**Testo proposto**
------------------------

Tricolori 2023 a Comano, l’abbraccio fra Velasco e Martinelli che lo guidò dall’ammiraglia
Tricolori 2023 a Comano, l’abbraccio fra Velasco e Martinelli che lo guidò dall’ammiraglia
Come è stato questo anno in maglia tricolore?

Sicuramente un anno speciale, un motivo di orgoglio. Mi ha dato tanto e penso di essere cresciuto anche a livello fisico e mentale. Sarà difficile riconfermarsi, ma sono convinto che domenica 23 sarò in buona condizione. L’importante sarà vincerlo di squadra, se poi riesco a riconfermarmi io, ancora meglio. Comunque uno l’ho portato a casa e lo terrò sempre con me. Il tricolore è qualcosa di importante in tutto il mondo, tutti conoscono l’Italia. In Canada è capitato in due o tre occasioni che mi avvicinasse qualcuno per fare una foto insieme e mi dicesse di essere italiano. Sono cose che ti toccano, insomma…

L’anno scorso la vittoria fu tua e di Martinelli che ti guidò dall’ammiraglia.

------------------------

**Materiale fornito**
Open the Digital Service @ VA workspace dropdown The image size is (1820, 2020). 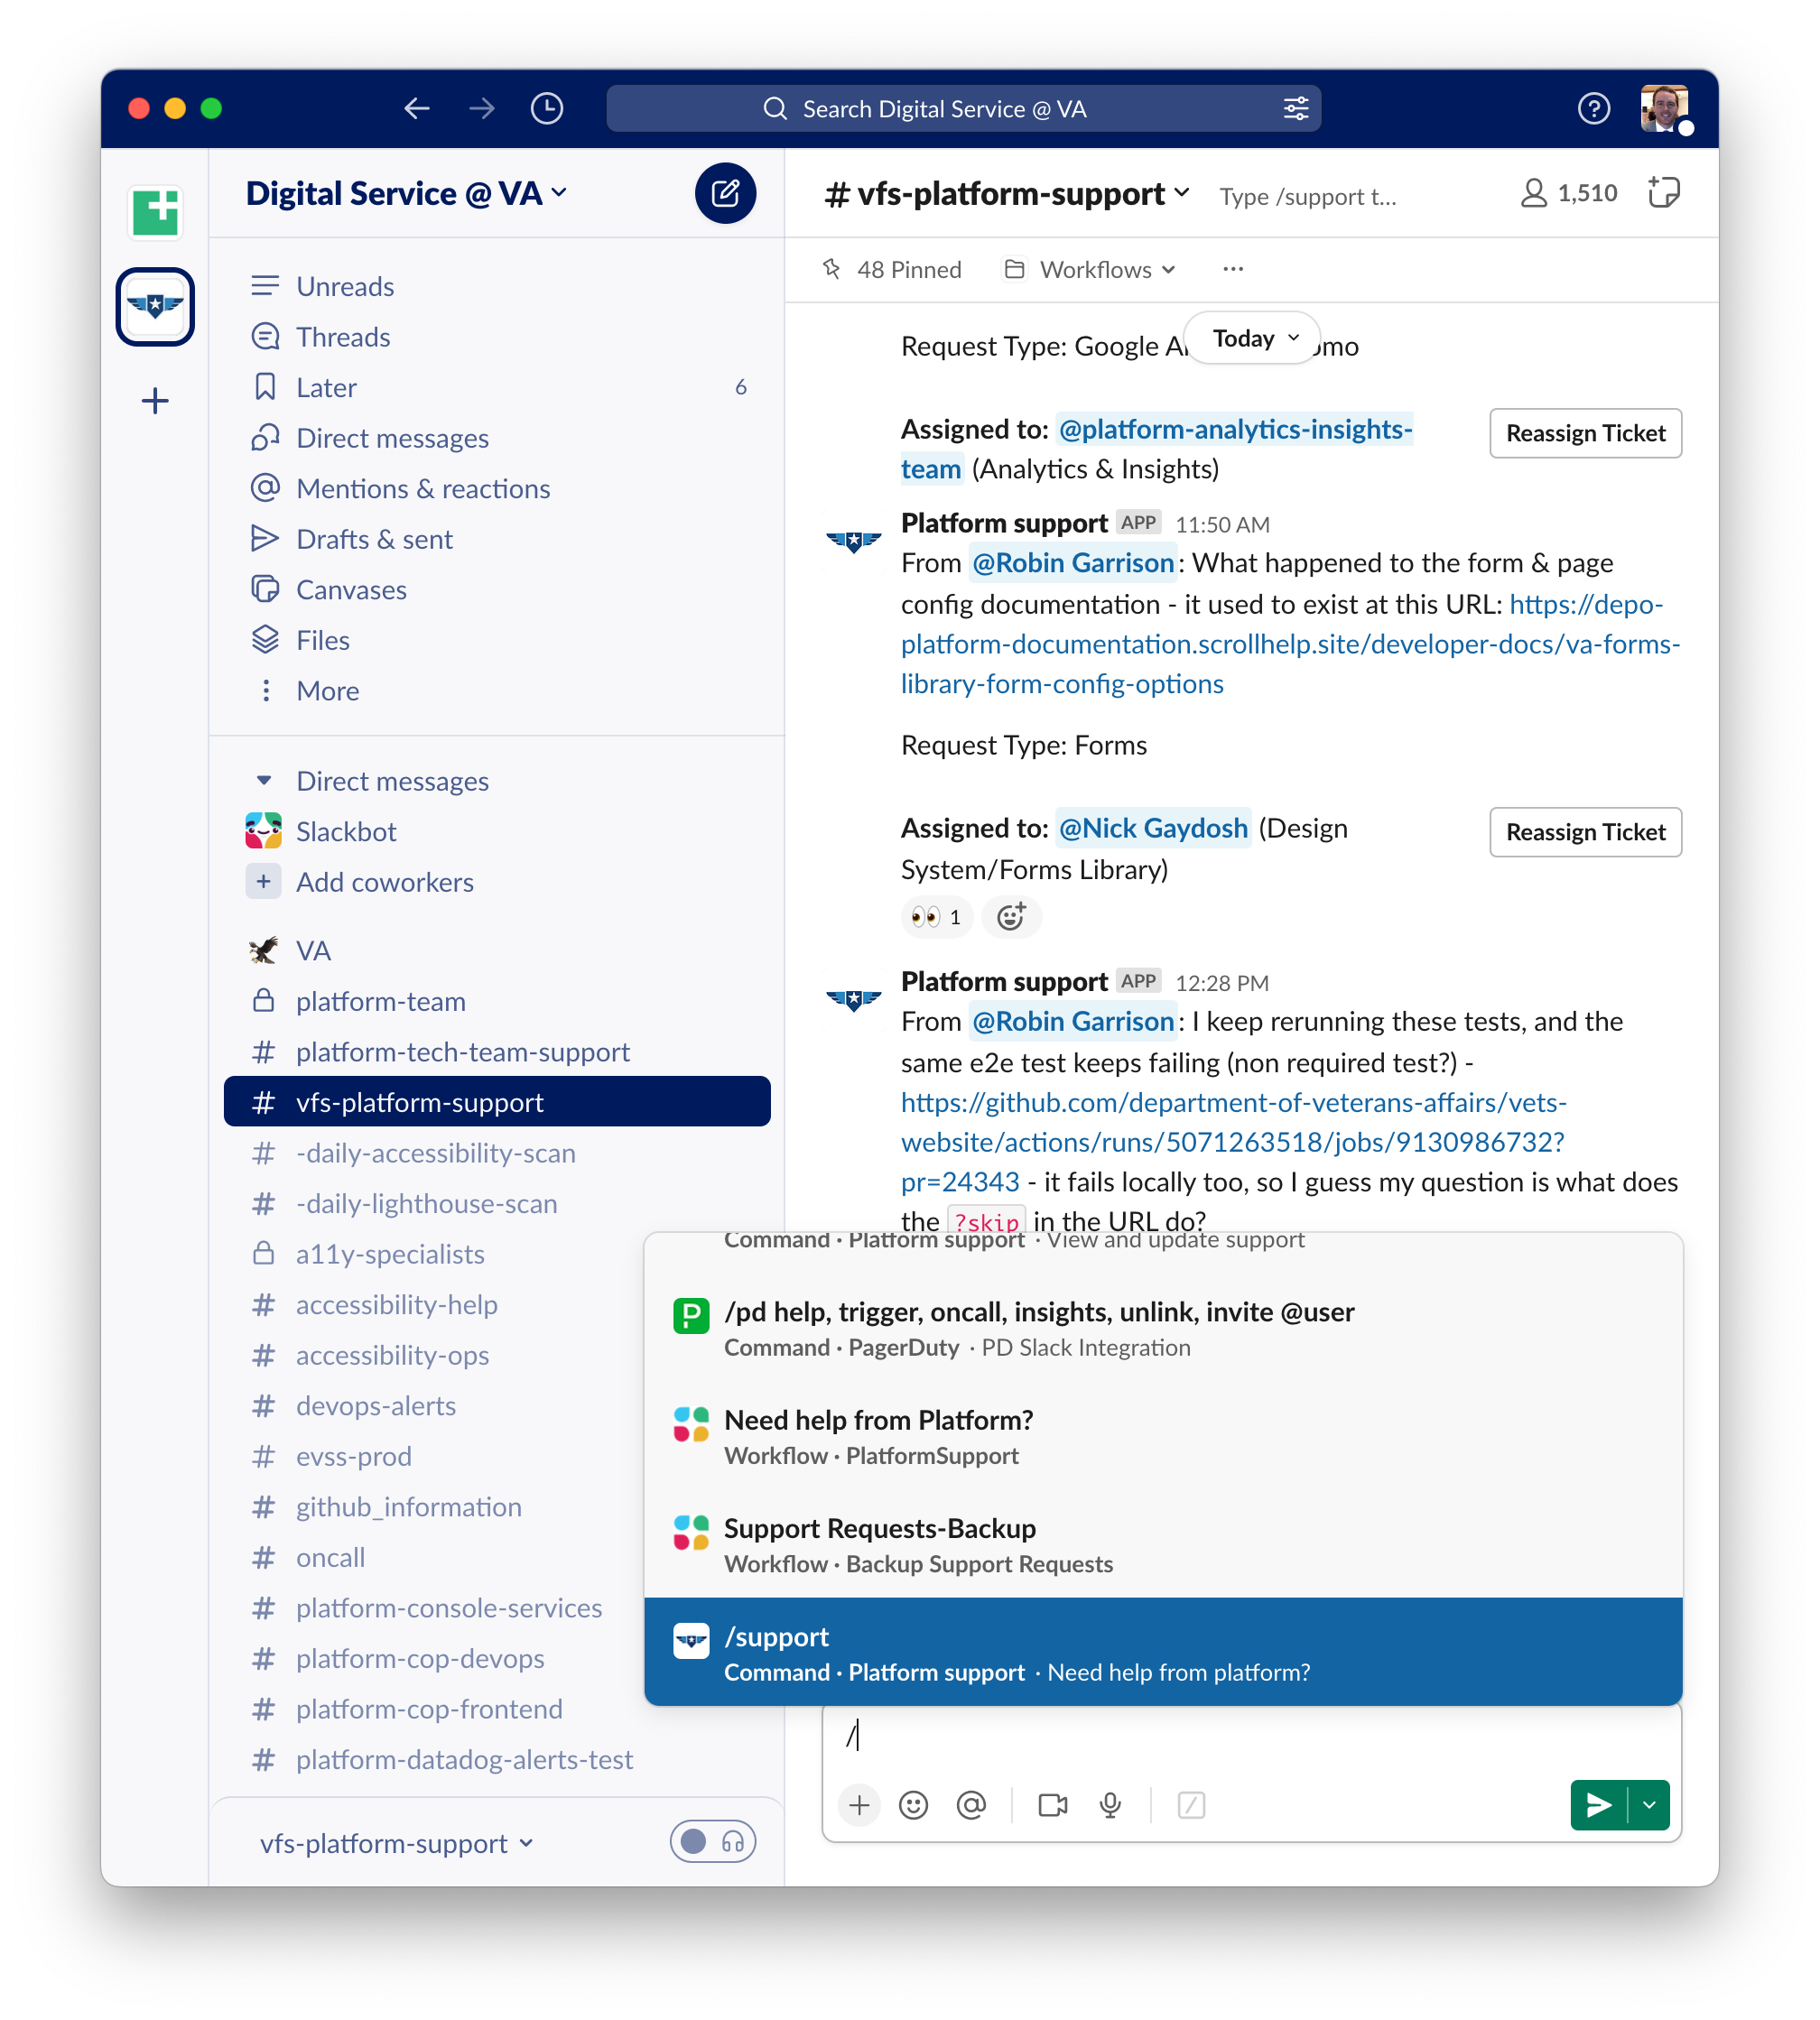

------------------------

**Elenco delle consegne**
a) Traduci in inglese questa frase del testo sui Tricolori 2023: "Sicuramente un anno speciale, un motivo di orgoglio."
b) Riprendi il testo sui Tricolori 2023 subito dopo la sua ultima frase e scrivine il seguito.

**Soluzioni degli esercizi**
a) Definitely a special year, a source of pride.

b)
Anche quest’anno si parte per fare bene. Poi sono le gambe a dare le sentenze finali. Non tutti gli anni sono uguali e penso che quest’anno quelli che poi andranno al Tour verranno a Firenze con la voglia di fare bene. Non sono tanti, ma sono tutti papabili vincitori.

Bennati gli ha illustrato il percorso dei tricolori: il 23 giugno la sfida si rinnoverà
Bennati gli ha illustrato il percorso dei tricolori: il 23 giugno la sfida si rinnoverà
Cosa sai del percorso?

Non ho mai corso la Per Sempre Alfredo, che è alla base degli italiani. Però ho parlato con Bennati che mi ha mandato il file del percorso gara e l’ho guardato. Sicuramente andrò giù un giorno prima per visionarlo. Potrebbe svolgersi sulla falsa riga dell’anno scorso, forse è leggermente più duro. Dall’ultimo scollinamento mancherà un po’ meno all’arrivo e la discesa è tecnica, quindi sarà anche difficile ricucire in caso di un attacco forte. Bisogna solo farsi trovare pronti e non mollare. Mordere il manubrio e poi sperare di avere buone gambe. Perciò adesso si prova a fare qualcosa anche qua e poi… ci vediamo in Toscana!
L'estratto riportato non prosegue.